TCOM 370: NOTES 99-10 Data Compression
TCOM 370: NOTES 99-10 Data Compression
DATA COMPRESSION
1. Introduction
1
Note: The term "coding" is used to describe schemes for error control and also to
describe schemes to compress data. Do not get confused! The context makes it
very clear what type of code is being referred to. Error control coding works by
adding redundancy in special ways (e.g. repetition codes) so that transmission
errors do not necessarily destroy the integrity of a message. In coding for
compression we remove redundancy thus making the message "leaner (and
meaner)". As you can expect, if compressed messages then suffer from any errors
in transmission, they may become completely meaningless because there is no
redundancy in them to help recovery from error. In fact the common procedure in
many transmission schemes is to first remove redundancy from (compress) the
message stream, and then add redundancy in a controlled and specially designed
way to provide best protection against transmission errors for the specific type of
channel that is being used. The original redundancy in the message is often not in
a form that is best suited for error control in transmission channels.

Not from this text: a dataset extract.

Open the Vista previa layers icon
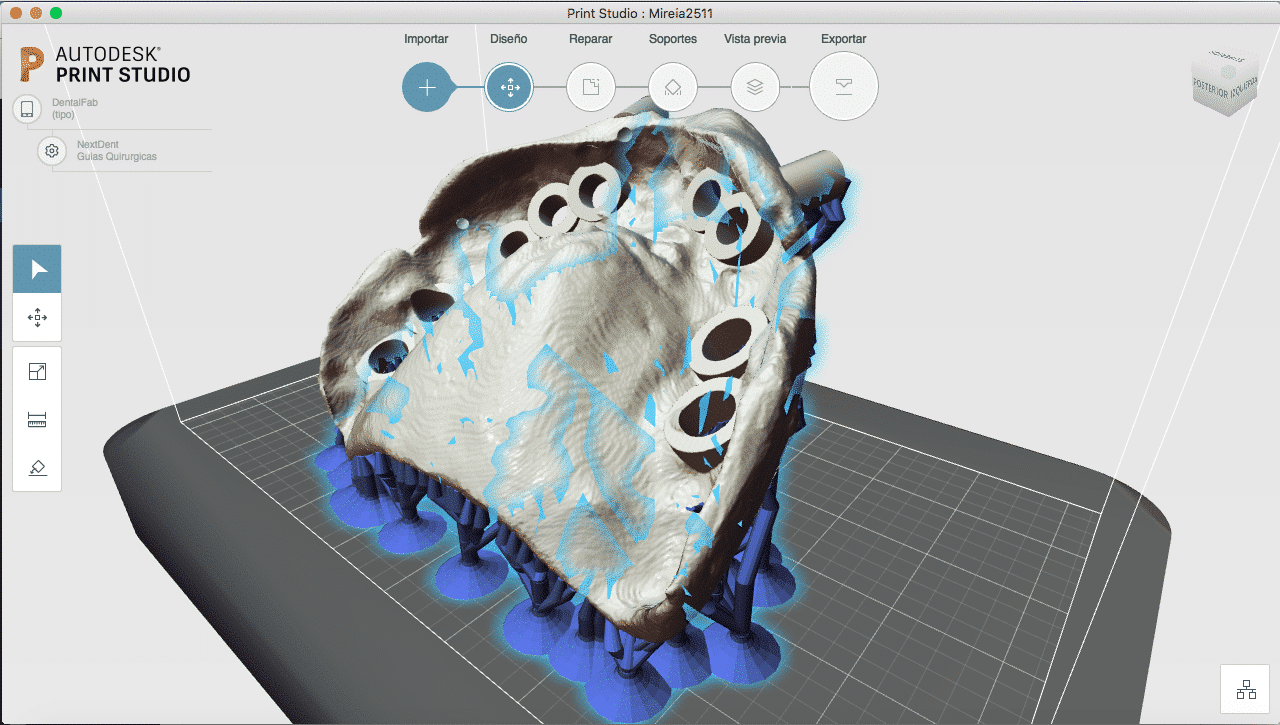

For example, instead of using 8-bit PCM for telephone speech digitization an
alternative standard specifies differential PCM or DPCM that results in half the bit
rate [32 Kbps] or less, instead of the 64 Kbps PCM rate, with an almost
imperceptible loss of speech quality. In DPCM we transmit a quantized version of
the difference between the current speech sample and the immediately previous
reconstructed speech sample. The scheme starts with the first sample being
quantized with the full 8-bit resolution of standard PCM. The first quantized
sample is then subtracted from the next incoming sample and the difference is
quantized with a 4-bit resolution. Because adjacent speech samples are correlated
with each other, the differences tend to have a dynamic range that is smaller than
the range of any one sample (differences tend to be smaller), and therefore a 4-bit
quantization gives adequate representation of the differences. To reconstruct, we
start with the first sample and then add to it the difference to get the second sample
2
reconstruction, etc. Only the differences (after the first sample) are transmitted,
thereby achieving the compression.
A similar principle can be used to transmit video sequences. A video source will
typically produces 30 frames (still images) per second. Each frame is sampled to
get a digital representation of the frame. A sample is called a picture element
(pixel), and there could easily be 800x600 pixels per frame. Each pixel of a color
image generally requires 8 bits for each of the three colors (R, G, B). This works
out to a very high bit rate of 30x800x600x24 =345.6 Mbps! Even for grayscale
(intensity only, no color) video we need more than 100 Mbps for transmission.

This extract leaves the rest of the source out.